1

I want to query a couchbasedb bucket from R and store the results in a data frame.

I went through this blogpost and tried to replicate the steps in my own cluster using custom query, but got the error message in couchbase logs

Invalid post received: {mochiweb_request,
                       [#Port<0.5548256>,'POST',"/query/service/",
                        {1,1},
                        {6,
                         {"host",
                          {'Host',
                              "[removed]:8091"},
                          {"accept-encoding",
                           {'Accept-Encoding',"gzip, deflate"},
                           {"accept",
                            {'Accept',
                                "application/json, text/xml, application/xml, */*"},
                            nil,nil},
                           {"content-type",
                            {'Content-Type',
                                "application/x-www-form-urlencoded;charset=UTF-8"},
                            {"content-length",
                             {'Content-Length',"59"},
                             nil,nil},
                            nil}},
                          {"user-agent",
                           {'User-Agent',
                               "libcurl/7.54.0 r-curl/2.6 httr/1.2.1"},
                           nil,nil}}}]}

Then I tried to use the reticulate package in R to query couchbasedb using the python SDK.

Python Code:

from couchbase.n1ql import N1QLQuery
from couchbase.bucket import Bucket
import pandas as pd

host = '[host_name]:8091'
bucket = 'my-bucket'
cb = Bucket('couchbase://' + host + '/' + bucket)
query = N1QLQuery('Select * from `my-bucket`')

df = pd.DataFrame()

for row in cb.n1ql_query(query):
    df = df.append(row, ignore_index=True)

The code above works perfectly fine and appends the pandas data frame df with expected values.

Below is my unsuccessful attempt to translate the above python code to R using the reticulate function

R Code:

library(reticulate)

reticulate::use_condaenv("my-env", "/usr/local/anaconda3/bin/conda")

Bucket <- reticulate::import("couchbase.bucket")$Bucket
N1QLQuery <- reticulate::import("couchbase.n1ql")$N1QLQuery
pd <- reticulate::import("pandas", "pd")

host <- '[host_name]:8091'
bucket <- 'my-bucket'

cb <- Bucket(paste0('couchbase://', host, '/', bucket))
query = N1QLQuery('Select * from `my-bucket`')

Up to this point everything works fine.

Now, how can I translate the for loop in python to R that will append query results into the data frame?

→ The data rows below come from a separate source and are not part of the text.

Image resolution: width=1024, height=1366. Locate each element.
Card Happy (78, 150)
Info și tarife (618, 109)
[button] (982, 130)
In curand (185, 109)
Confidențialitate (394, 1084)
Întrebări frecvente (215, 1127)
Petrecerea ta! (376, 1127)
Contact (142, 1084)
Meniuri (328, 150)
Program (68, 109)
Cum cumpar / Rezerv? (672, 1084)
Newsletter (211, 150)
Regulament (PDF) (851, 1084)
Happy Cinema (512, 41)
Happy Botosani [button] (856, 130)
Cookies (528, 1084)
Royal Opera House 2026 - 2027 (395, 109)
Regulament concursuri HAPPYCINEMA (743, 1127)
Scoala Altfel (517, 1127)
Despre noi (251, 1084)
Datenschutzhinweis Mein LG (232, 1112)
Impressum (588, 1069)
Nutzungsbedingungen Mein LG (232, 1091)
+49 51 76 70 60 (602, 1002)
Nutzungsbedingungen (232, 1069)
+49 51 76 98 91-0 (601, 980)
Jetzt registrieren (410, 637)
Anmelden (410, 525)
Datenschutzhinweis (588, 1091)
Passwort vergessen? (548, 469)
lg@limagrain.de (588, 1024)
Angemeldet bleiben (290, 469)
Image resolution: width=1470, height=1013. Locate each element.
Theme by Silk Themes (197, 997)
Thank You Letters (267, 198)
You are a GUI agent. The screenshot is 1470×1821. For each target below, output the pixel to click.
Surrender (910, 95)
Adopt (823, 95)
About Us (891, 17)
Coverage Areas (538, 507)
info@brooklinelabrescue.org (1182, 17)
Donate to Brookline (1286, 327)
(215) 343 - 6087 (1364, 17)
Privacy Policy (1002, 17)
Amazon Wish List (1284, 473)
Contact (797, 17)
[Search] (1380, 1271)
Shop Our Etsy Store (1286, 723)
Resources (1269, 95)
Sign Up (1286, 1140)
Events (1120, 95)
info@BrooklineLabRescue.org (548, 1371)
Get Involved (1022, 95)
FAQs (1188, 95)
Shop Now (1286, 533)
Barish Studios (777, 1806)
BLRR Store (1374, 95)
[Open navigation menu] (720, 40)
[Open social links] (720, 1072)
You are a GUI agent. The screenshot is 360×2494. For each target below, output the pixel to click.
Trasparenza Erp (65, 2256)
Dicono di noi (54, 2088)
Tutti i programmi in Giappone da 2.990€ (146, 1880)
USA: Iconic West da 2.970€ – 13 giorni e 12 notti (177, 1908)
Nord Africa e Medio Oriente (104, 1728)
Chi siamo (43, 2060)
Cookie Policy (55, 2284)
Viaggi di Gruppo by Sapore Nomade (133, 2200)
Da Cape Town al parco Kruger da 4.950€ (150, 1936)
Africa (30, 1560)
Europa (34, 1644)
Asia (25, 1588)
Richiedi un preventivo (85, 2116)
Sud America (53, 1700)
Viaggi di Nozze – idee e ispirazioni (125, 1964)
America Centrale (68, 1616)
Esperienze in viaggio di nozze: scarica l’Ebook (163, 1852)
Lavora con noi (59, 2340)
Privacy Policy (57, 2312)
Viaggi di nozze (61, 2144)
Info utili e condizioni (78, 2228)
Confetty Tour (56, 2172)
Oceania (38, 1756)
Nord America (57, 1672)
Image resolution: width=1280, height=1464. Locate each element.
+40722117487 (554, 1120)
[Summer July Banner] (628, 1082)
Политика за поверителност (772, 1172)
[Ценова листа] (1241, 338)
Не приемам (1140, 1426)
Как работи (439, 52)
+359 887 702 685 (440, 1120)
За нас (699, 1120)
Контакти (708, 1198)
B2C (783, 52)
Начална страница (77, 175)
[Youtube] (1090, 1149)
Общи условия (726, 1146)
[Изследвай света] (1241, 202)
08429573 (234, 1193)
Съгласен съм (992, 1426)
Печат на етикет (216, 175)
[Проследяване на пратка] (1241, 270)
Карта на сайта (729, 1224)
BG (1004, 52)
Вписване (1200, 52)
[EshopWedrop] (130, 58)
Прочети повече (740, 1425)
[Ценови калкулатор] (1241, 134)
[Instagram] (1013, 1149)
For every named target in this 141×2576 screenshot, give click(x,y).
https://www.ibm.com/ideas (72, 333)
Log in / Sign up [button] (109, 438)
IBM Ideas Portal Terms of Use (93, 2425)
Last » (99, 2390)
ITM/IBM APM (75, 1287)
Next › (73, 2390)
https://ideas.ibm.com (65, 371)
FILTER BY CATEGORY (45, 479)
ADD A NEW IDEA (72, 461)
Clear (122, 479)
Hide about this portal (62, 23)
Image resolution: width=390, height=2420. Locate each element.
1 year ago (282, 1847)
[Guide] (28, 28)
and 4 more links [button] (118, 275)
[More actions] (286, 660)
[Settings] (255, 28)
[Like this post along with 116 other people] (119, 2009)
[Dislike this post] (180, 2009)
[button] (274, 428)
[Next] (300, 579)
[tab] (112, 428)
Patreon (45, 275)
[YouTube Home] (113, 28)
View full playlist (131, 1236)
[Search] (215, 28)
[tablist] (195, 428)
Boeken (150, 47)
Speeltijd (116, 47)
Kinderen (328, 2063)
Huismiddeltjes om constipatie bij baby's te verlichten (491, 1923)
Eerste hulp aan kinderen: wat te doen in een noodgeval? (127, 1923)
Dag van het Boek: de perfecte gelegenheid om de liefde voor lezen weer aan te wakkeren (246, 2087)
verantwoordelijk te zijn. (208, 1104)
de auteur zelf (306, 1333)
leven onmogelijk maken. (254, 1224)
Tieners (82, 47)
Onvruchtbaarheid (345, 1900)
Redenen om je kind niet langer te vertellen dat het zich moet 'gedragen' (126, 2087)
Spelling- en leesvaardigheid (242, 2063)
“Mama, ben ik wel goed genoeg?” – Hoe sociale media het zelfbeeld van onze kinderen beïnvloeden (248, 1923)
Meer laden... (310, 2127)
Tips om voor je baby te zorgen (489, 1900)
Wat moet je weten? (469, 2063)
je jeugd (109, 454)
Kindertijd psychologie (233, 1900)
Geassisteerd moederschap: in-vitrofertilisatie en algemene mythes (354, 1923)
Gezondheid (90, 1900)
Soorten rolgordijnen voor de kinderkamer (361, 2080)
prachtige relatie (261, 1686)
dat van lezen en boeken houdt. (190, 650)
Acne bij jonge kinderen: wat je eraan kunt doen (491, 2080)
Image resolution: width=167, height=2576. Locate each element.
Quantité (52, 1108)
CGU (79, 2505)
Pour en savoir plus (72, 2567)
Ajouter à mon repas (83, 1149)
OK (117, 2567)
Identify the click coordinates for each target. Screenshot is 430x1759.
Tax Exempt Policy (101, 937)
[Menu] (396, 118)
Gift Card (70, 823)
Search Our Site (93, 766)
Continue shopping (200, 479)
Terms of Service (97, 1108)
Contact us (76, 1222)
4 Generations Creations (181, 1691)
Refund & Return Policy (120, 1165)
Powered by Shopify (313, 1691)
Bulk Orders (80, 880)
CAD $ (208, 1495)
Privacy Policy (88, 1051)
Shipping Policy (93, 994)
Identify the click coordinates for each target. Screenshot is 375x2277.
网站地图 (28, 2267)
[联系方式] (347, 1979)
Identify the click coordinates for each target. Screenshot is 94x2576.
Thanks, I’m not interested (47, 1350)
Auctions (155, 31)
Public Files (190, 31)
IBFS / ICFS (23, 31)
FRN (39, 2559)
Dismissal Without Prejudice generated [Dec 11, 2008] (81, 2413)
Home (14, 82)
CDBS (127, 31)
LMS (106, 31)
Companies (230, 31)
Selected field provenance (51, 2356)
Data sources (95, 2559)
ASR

for row in cb.n1ql_query(query):
    df = df.append(row, ignore_index=True)

I tried to use the reticulate::iterate(), but it throws an error. Most likely because I'm not using this function correctly.

> reticulate::iterate(cb$n1ql_query(query), print)
Error in reticulate::iterate(cb$n1ql_query(query), print) : 
iterate function called with non-iterator argument

The last resort would be to use rPython package to directly call the python script, but even this doesn't look like a straightforward task.

Any working solution would work. I don't mind how do we get the R data frame.

Help is much appreciated :)

Niket
  • 146
  • 9
  • What does `cb$n1ql_query(query)` return? – arvi1000 Dec 06 '17 at 18:06
  • a `couchbase.n1ql.N1QLRequest` object – Niket Dec 06 '17 at 23:39
  • right but how's that represented in the R environment? as a list? if you post a meaningful excerpt, then it may be clear how to iterate thru it in R natively (or otherwise convert it to a `data.frame`) – arvi1000 Dec 07 '17 at 05:28
  • It's not a list. When you assign it to a variable `x`, `x <- cb$n1ql_query(query)`, it creates exactly the same object as in python. For example, you can `x$get_single_result()` and it returns a list with all the columns and values of the first document in that bucket – Niket Dec 07 '17 at 08:52
  • https://stackoverflow.com/questions/5963269/how-to-make-a-great-r-reproducible-example/5965451 – arvi1000 Dec 07 '17 at 15:22

0 Answers0